------ Text segment ------

2008 Joint Meeting of The Geological Society of America, Soil Science Society of America, American Society of Agronomy, Crop Science Society of America, Gulf Coast Association of Geological Societies with the Gulf Coast Section of SEPM

Paper No. 14
Presentation Time: 11:30 AM

The Brangane Asteroid Family Disruption: Source of the Late Eocene 2.5 Million Years of Dust Deposition, Impacts, and H Chondrite Meteoroids


HILDEBRAND, Alan R., Department of Geoscience, University of Calgary, 2500 University Drive NW, Calgary, AB T2N 1N4, Canada, PARKER, Alex, Department of Physics and Astronomy, University of Victoria, 3800 Finnerty Road, Victoria, BC V8P 5C2, Canada, KYTE, Frank T., Institute of Geophysics and Planetary Physics, University of California, Los Angeles, Los Angeles, CA 90095-1567 and SHUKOLYUKOV, Alex, Scripps Institution of Oceanography, University of California, San Diego, La Jolla, CA 92093-0212, ahildebr@ucalgary.ca

Extraterrestrial material fell on the Earth at an enhanced rate during the Late Eocene (~35 Ma): anomalous 3He abundances in marine sediments indicate that the flux of <50 μm dust was enhanced by up to ~8 times for ~2.5 My; during this interval at least two multi-km bodies impacted to form the Popigai and Chesapeake Bay craters.

Siderophile element ratios from impactites of the Popigai crater and the associated, globally-distributed, spinel-bearing spherules have been interpreted as indicating an L or LL chondrite impactor. Cr isotope data from the spinel-bearing spherules unequivocally indicate that this impactor was an ordinary chondrite, but don't distinguish between H, L and LL. However, disruption of an H chondrite parent is indicated by a peak in H chondrite cosmic ray exposure ages of 33 - 36 My matching the interval of enhanced dust production. The meteorites of this peak have types of 3 to 6 indicating that a sizeable body was disrupted.

Increasing numbers of asteroid orbits allow identification of additional asteroid families whose cogenesis may be further tested with SDSS spectral data. Only one young S-type family named after asteroid 606 Brangäne has an age (50±40 My) encompassing the indicated Late Eocene disruption. Analysis of proper orbital elements in conjunction with SDSS colours now yields ~40 members of the Brangäne family. The amount of spectral reddening of the family members is reasonable for this age. SDSS family colours are unusual compared to those of other S-type families, but this could be consistent with an H chondrite lithology as some of the other S-type families are indicated as of L chondrite affinity. The Brangäne family is relatively well positioned in the inner part of the Middle Belt near the 3:1 resonance to allow large bodies to be perturbed into Earth-crossing orbits within the necessary <1 My.

------

_Tasks_.
A – Extract the part of the abstract from "HILDEBRAND, Alan R., Department" to "Chesapeake Bay craters.".
B – What age does the abstract give for the family named after asteroid 606 Brangäne?
The lines that come next have nothing to do with the abstract.

------ Extracted data ------

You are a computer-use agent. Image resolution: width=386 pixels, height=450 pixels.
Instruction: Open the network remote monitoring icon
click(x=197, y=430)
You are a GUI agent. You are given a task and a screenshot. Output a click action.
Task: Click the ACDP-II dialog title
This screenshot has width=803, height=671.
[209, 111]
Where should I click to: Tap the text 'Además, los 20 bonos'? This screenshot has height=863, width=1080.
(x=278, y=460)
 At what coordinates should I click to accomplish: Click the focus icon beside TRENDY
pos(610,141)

------
------ Extracted data ------

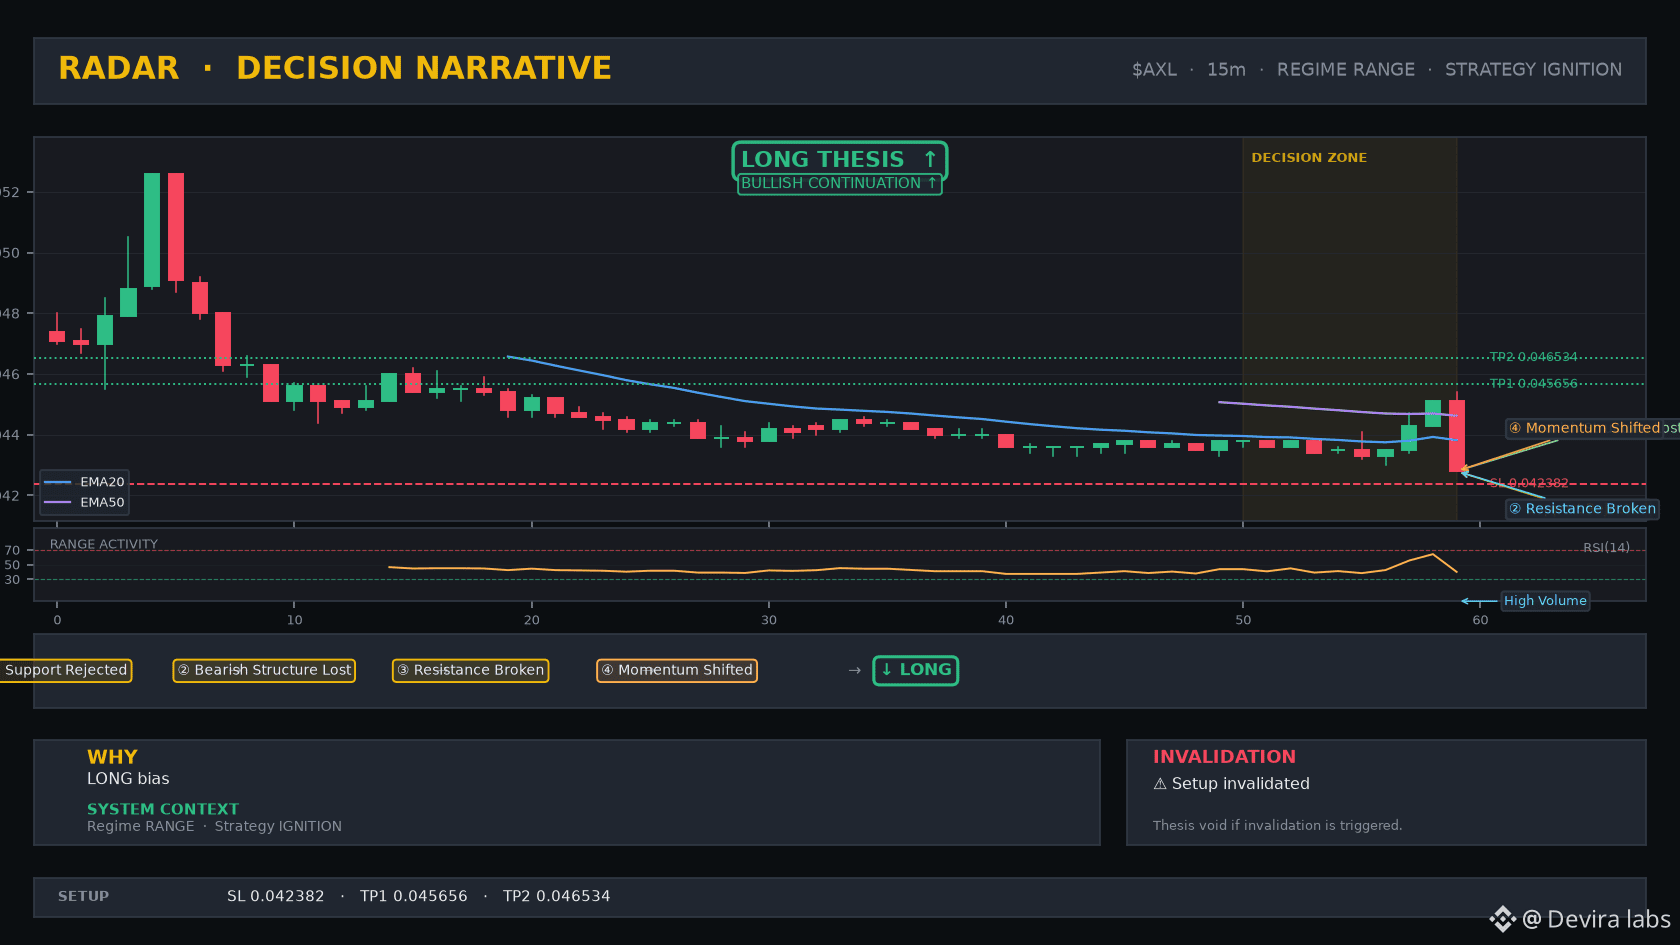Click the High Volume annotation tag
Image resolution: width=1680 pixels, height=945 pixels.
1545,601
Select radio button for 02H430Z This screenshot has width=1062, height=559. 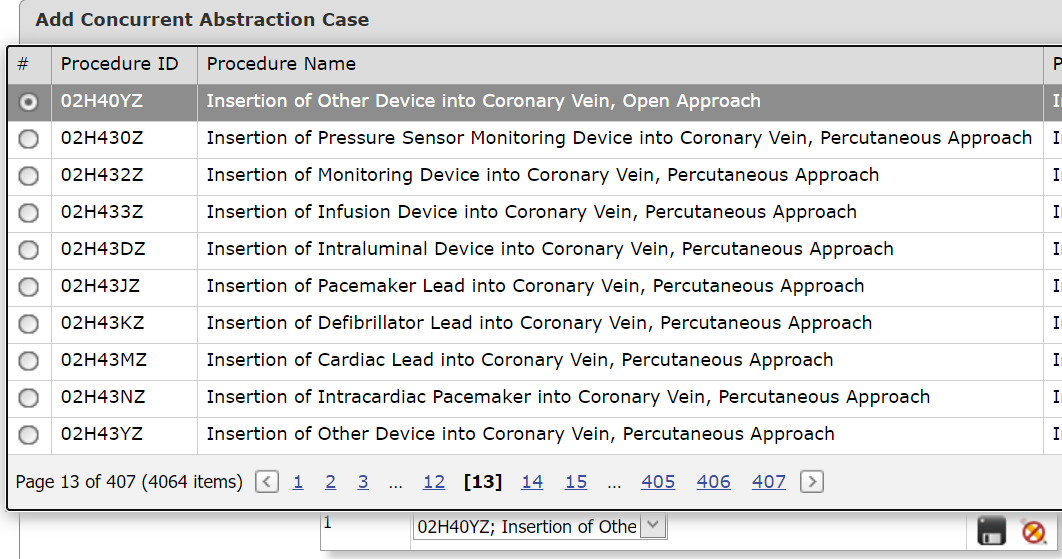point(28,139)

------

_Answers to the problems_.
A –
HILDEBRAND, Alan R., Department of Geoscience, University of Calgary, 2500 University Drive NW, Calgary, AB T2N 1N4, Canada, PARKER, Alex, Department of Physics and Astronomy, University of Victoria, 3800 Finnerty Road, Victoria, BC V8P 5C2, Canada, KYTE, Frank T., Institute of Geophysics and Planetary Physics, University of California, Los Angeles, Los Angeles, CA 90095-1567 and SHUKOLYUKOV, Alex, Scripps Institution of Oceanography, University of California, San Diego, La Jolla, CA 92093-0212, ahildebr@ucalgary.ca

Extraterrestrial material fell on the Earth at an enhanced rate during the Late Eocene (~35 Ma): anomalous 3He abundances in marine sediments indicate that the flux of <50 μm dust was enhanced by up to ~8 times for ~2.5 My; during this interval at least two multi-km bodies impacted to form the Popigai and Chesapeake Bay craters.

B – 50±40 My